**INFORMATION SUPPLIED:**
____
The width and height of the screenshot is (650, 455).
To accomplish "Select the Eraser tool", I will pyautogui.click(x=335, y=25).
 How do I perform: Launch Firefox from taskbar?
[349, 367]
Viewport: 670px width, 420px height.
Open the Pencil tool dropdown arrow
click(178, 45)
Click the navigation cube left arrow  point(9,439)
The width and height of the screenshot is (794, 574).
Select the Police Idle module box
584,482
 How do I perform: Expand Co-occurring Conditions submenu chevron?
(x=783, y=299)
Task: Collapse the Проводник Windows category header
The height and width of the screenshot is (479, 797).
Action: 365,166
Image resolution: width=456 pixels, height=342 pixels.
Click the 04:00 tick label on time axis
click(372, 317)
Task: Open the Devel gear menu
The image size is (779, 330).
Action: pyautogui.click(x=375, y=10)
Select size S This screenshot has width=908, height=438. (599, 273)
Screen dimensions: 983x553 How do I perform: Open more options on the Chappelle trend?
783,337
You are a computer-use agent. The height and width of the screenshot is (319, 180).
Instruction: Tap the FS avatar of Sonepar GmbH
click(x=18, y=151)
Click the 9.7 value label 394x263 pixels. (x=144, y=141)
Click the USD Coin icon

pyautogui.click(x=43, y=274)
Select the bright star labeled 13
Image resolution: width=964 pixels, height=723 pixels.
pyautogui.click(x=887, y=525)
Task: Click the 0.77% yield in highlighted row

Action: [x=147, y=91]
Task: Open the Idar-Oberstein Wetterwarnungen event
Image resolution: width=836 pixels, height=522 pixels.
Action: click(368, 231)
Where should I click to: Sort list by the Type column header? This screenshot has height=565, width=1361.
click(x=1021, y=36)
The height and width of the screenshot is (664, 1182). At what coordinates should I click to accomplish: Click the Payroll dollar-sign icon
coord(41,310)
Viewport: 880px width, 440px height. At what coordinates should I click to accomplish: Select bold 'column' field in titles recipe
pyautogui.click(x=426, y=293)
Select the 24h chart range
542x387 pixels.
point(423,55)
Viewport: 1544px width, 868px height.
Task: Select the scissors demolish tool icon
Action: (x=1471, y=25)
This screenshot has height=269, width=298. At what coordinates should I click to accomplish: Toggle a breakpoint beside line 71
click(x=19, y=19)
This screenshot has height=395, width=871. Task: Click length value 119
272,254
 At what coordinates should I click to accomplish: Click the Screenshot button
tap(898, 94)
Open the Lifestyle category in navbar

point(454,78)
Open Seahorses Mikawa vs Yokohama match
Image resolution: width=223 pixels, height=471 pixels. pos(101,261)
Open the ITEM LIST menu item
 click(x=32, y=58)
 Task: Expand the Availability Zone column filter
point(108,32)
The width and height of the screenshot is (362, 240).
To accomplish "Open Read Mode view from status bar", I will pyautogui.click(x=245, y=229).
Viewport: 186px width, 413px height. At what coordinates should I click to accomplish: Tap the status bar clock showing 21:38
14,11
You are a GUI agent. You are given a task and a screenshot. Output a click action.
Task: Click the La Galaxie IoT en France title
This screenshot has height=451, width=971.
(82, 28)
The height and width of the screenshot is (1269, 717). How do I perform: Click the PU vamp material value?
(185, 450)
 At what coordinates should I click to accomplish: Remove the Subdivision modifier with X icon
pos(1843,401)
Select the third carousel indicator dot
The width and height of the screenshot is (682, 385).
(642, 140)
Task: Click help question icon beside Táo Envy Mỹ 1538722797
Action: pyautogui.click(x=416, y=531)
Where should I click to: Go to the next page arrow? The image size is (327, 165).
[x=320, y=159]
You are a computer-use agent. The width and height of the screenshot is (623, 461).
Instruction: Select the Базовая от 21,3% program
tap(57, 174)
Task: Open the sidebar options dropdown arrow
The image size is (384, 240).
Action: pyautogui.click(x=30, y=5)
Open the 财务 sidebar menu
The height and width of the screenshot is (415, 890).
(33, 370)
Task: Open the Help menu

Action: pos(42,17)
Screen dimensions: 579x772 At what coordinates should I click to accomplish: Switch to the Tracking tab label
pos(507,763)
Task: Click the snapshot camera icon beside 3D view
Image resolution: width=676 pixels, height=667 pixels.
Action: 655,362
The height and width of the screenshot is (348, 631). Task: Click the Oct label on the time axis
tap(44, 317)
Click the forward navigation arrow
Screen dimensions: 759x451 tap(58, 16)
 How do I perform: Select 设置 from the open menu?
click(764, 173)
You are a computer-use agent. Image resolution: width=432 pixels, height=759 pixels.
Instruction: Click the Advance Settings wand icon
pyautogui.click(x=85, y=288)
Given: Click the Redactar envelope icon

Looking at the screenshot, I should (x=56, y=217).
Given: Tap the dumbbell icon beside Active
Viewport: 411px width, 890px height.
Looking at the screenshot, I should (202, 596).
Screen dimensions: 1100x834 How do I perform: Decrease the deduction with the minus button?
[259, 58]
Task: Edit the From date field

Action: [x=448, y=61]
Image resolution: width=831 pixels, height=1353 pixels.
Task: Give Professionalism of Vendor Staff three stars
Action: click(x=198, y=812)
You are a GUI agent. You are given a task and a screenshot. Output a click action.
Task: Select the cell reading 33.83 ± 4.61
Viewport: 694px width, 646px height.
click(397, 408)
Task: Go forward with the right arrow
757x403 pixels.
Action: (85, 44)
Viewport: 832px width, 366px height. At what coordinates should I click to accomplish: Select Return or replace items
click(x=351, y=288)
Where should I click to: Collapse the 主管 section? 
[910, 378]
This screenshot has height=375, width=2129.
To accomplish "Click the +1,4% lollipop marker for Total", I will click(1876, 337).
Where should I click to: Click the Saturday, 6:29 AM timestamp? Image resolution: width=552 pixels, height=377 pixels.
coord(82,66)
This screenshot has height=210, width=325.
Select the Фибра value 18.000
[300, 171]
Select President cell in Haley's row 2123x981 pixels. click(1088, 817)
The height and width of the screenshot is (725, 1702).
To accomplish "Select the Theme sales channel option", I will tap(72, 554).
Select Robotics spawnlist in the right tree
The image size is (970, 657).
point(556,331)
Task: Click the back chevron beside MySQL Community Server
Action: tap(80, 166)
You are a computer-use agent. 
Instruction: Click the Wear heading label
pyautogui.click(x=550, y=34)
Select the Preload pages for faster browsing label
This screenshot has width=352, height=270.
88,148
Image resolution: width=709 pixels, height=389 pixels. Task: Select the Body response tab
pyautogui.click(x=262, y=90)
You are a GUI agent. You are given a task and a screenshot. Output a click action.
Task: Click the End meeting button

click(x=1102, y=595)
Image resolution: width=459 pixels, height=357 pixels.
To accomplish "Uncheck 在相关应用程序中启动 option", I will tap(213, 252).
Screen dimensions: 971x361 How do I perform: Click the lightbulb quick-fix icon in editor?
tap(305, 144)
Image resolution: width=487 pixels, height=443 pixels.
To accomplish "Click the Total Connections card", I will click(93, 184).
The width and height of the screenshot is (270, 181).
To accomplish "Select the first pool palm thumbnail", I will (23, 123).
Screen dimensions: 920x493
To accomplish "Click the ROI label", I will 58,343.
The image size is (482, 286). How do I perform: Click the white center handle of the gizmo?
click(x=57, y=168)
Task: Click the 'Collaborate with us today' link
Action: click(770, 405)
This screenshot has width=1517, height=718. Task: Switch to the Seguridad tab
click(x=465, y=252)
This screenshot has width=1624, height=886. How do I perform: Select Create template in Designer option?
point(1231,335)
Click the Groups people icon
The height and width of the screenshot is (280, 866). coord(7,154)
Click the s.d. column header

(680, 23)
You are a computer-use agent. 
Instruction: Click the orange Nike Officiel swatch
____
**WORK TO BE COMPLETED:** Format the part of the data that opens with the line containing "Select size S" and closes with the line containing "coord(41,310)" as a JSON list of strings, one string per line and leaving out blank lines.

**ANSWER IN FULL:**
[
  "Select size S This screenshot has width=908, height=438. (599, 273)",
  "Screen dimensions: 983x553 How do I perform: Open more options on the Chappelle trend?",
  "783,337",
  "You are a computer-use agent. The height and width of the screenshot is (319, 180).",
  "Instruction: Tap the FS avatar of Sonepar GmbH",
  "click(x=18, y=151)",
  "Click the 9.7 value label 394x263 pixels. (x=144, y=141)",
  "Click the USD Coin icon",
  "pyautogui.click(x=43, y=274)",
  "Select the bright star labeled 13",
  "Image resolution: width=964 pixels, height=723 pixels.",
  "pyautogui.click(x=887, y=525)",
  "Task: Click the 0.77% yield in highlighted row",
  "Action: [x=147, y=91]",
  "Task: Open the Idar-Oberstein Wetterwarnungen event",
  "Image resolution: width=836 pixels, height=522 pixels.",
  "Action: click(368, 231)",
  "Where should I click to: Sort list by the Type column header? This screenshot has height=565, width=1361.",
  "click(x=1021, y=36)",
  "The height and width of the screenshot is (664, 1182). At what coordinates should I click to accomplish: Click the Payroll dollar-sign icon",
  "coord(41,310)"
]